(Dataset excerpts)
--------------------

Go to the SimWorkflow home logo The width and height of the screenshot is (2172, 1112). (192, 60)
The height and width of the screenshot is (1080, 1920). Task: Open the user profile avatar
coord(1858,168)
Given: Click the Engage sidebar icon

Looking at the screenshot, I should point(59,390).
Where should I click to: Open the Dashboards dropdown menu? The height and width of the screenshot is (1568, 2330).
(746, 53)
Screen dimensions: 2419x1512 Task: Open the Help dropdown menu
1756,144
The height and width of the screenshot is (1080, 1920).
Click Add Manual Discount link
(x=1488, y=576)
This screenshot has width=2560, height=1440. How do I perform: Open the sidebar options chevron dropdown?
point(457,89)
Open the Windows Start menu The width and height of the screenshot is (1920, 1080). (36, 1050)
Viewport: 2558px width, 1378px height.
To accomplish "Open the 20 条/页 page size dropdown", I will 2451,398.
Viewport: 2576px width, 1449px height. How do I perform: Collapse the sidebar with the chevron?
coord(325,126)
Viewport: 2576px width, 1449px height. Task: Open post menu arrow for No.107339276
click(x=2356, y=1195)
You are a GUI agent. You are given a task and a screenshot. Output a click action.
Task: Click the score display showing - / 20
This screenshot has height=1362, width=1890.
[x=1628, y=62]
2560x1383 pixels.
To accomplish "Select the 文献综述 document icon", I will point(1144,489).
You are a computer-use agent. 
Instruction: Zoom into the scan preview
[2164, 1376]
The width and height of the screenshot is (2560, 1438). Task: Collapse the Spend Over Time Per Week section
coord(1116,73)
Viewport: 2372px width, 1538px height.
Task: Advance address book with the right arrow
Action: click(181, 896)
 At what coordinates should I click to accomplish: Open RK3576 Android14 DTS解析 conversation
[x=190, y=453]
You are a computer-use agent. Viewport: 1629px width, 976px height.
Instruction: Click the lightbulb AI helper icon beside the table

--------------------

### Activity:
The answer must consist of every line above that holds the string "agent", copied exactly.

### Solved exercise:
You are a GUI agent. You are given a task and a screenshot. Output a click action.
You are a computer-use agent. 
You are a computer-use agent. Viewport: 1629px width, 976px height.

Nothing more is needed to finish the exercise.